CREDIT THE TENNESSEE DEPARTMENT OF TRANSPORTATION

 

Mississippi River boats continue to pile up near Memphis as the Interstate-40 Hernando de Soto Bridge remains closed. It’s creating uncertainty for industries that use the iconic waterway to get their goods to foreign and domestic markets. 

 

Both car and river traffic were stopped Tuesday after inspectors found a large visible crack in one of the bridge’s steel support beams. Officials are currently using computer modeling to determine whether it’s safe enough for vessels to pass under it in the coming weeks or months. That’s how long the Tennessee Department of Transportation says it may take to repair the bridge. 

 

As cars and trucks are rerouted to the older I-55 bridge, hundreds of barges are stuck nearby, loaded with basic commodities ranging from exports such as grain, soybeans and corn to construction materials like sand, rock and metal.

Tracy Zea with the Waterways Council, a national group that advocates for improved maritime infrastructure, says about 430,000 tons of boat cargo come through this part of the river each day. 

 

“If you were to take that tonnage off the river and put it on the road, it would require 17,000 trucks,” he says.

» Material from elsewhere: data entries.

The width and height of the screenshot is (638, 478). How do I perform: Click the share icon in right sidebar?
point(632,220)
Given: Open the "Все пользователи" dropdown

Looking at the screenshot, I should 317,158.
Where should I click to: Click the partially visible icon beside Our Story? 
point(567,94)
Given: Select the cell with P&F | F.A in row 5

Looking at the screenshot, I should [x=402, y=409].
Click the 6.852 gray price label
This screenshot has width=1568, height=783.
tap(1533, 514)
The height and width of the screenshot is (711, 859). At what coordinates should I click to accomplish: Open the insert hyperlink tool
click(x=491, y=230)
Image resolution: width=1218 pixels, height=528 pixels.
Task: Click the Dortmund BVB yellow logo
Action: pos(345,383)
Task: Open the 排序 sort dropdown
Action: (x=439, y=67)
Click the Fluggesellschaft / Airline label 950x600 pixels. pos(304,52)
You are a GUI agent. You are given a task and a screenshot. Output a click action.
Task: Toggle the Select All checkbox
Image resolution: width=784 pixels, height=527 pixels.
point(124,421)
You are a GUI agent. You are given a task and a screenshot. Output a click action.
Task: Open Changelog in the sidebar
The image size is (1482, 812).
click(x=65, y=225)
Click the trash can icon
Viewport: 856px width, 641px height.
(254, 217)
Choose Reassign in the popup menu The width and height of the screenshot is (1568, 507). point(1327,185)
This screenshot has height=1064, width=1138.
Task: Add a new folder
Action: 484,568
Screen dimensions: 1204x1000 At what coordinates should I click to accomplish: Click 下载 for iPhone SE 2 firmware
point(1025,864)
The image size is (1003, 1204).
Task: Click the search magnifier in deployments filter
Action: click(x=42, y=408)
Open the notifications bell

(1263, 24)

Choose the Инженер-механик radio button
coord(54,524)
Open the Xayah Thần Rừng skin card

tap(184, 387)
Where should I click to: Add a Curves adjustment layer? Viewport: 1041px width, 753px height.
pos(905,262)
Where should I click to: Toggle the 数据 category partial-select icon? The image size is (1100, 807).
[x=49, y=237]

Authorities are still working to tabulate the economic losses the multi-day closure is causing, he says, but one thing is for certain: they’re growing.   

 

“The longer this goes on and commerce cannot go forward or be transited, it’s going to have a big cost in the hundreds of thousands of dollars,” he says, adding that some northbound traffic was carrying fuel to replenish gas shortages caused by the cyber attack on Colonial Pipeline.   

 

Alan Barrett, a Memphis-based transportation analyst, says there’s a lack of good alternatives for boats to get around the impasse. 

“Each one of these barges holds 1,500 tons and so the railroads and the trucks, there’s just not enough of them to switch over that volume to that other mode of transportation,” he says.  

 

Supply chains, Barrett says, could really start to feel a crunch if product stalled north of Memphis doesn’t start reaching ports in Louisiana soon.

 

“The center Gulf is where about 60 percent of our grain is exported through so for everybody above [the bottleneck] in the upper Mississippi River, the Ohio River and the Illinois River, they can’t export anything at this point,” he says.